I'm starting the server like this:

async with websockets.serve(dispatcher.start, server_config['host'], server_config['port'],
                                process_request=health_check):
        await asyncio.Future()

"Dispatcher" handles a few things like extracting locale and session ID from the HTTP Request, and then retrieves a session, and attaches it to a Manager object:

class Dispatcher:
    def __init__(self, engine_config, session_manager, logger):
        ...

    async def destroy(self):
        if self.websocket.open:
            self.websocket.close()
        #
        await self.incoming_message_task

    async def start(self, websocket):
        # cookie is problematic: https://websockets.readthedocs.io/en/stable/topics/authentication.html#sending-credentials
        cookie = websocket.request_headers.get("sid", None)
        locale = websocket.request_headers.get("locale", 'en')
        # TODO: message validation

        # start engine for this session
        engine = DialogEngine(
            self.logger,
            self.engine_config['deployment_name'],
            self.engine_config['endpoint'],
            plugins=self.engine_config['plugins'])

        # get or create session
        session = self.session_manager.get_session(cookie)

        # write back the session cookie
        await websocket.send(
            Message(AUTH, {"cookie": session.cookie.output(header="")}).serialize()
        )

        # create manager
        manager = AllyManager(engine, session, self.logger, websocket)
        await manager.start()

Now I want to test the Dispatcher by setting up a server in an async fixture and test it with a few edge cases like reconnect handling etc.

I've been through a couple iterations, currently on this:

@pytest_asyncio.fixture
@patch('allylib.dialog.engine.DialogEngine', 'turn', 'I did something')
async def server():
    # set env vars to avoid errors, todo: use fixture if you ever find out how to
    os.environ["AZURE_OPENAI_API_KEY"] = "xxx"

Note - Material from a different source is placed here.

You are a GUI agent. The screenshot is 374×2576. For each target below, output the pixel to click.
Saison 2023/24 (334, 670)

    logger = logging.getLogger()
    dialog_history_manager = DialogHistoryManager(logger, session_store_type='local')
    engine_config = {}
    dispatcher = Dispatcher(engine_config, dialog_history_manager, logger)
    async with websockets.serve(dispatcher.start, '0.0.0.0', 1337):
        yield
        await asyncio.Future()

When running a test against it, I get [WinError 1225] The remote computer refused the network connection:

@pytest.mark.asyncio
async def test_run_server(server):
    async with websockets.connect('ws://localhost:1337') as ws:
        await ws.send('test')

Is there something I'm doing wrong (well, probably), is there a best practice to do testing like this?

Do I have to wrap the server into an asyncio task and dispatch it like that?

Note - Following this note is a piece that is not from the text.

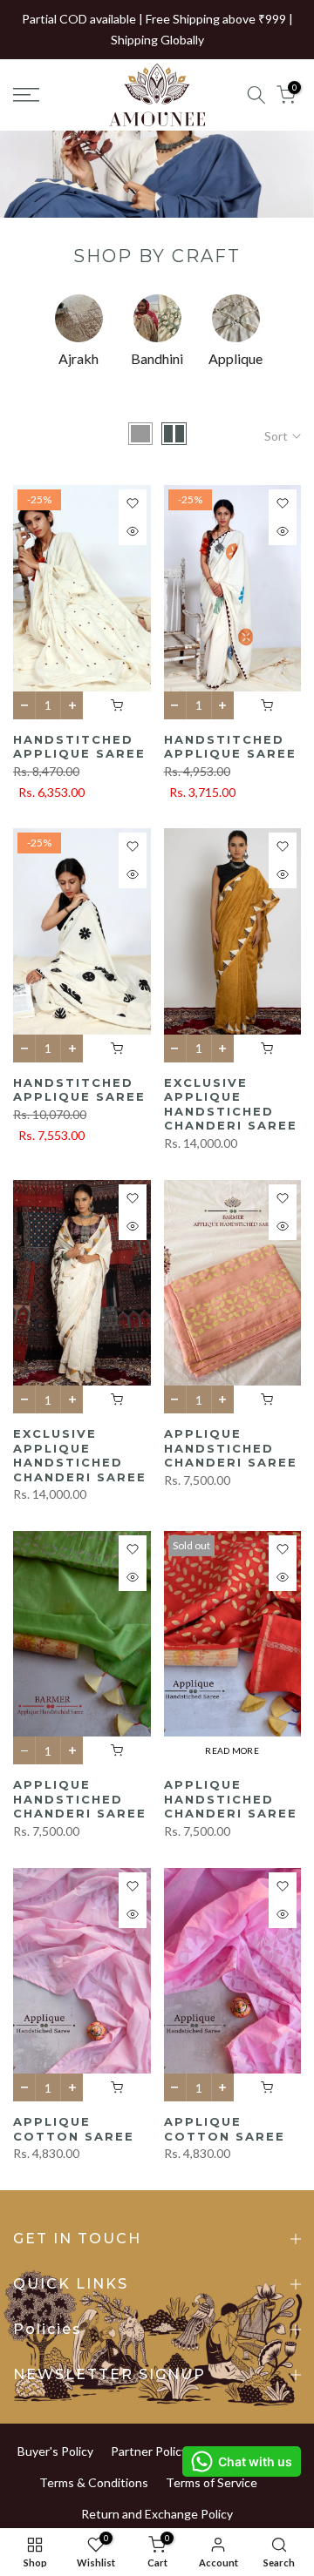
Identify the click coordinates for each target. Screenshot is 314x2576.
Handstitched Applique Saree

I found a really stupid way to accomplish this by abusing the yield mechanism in pytest-asyncio:

@pytest.fixture
async def server():
    ...
    dispatcher = Dispatcher(engine_config, dialog_history_manager, logger)

    async with websockets.serve(dispatcher.start, 'localhost', 1337):
        try:
            yield None
        finally:
            print('Destroying server')

and using it like this:

@pytest.mark.asyncio
async def test_run_server(server):
    async for x in server:
        async with connect('ws://localhost:1337') as ws:
            await ws.send(json.dumps({'type': 'clientTurn', 'ask': 'What is my age again?'}))
            while True:
                r = await ws.recv()
                print(r)

But I'm sure there must be a better way, right?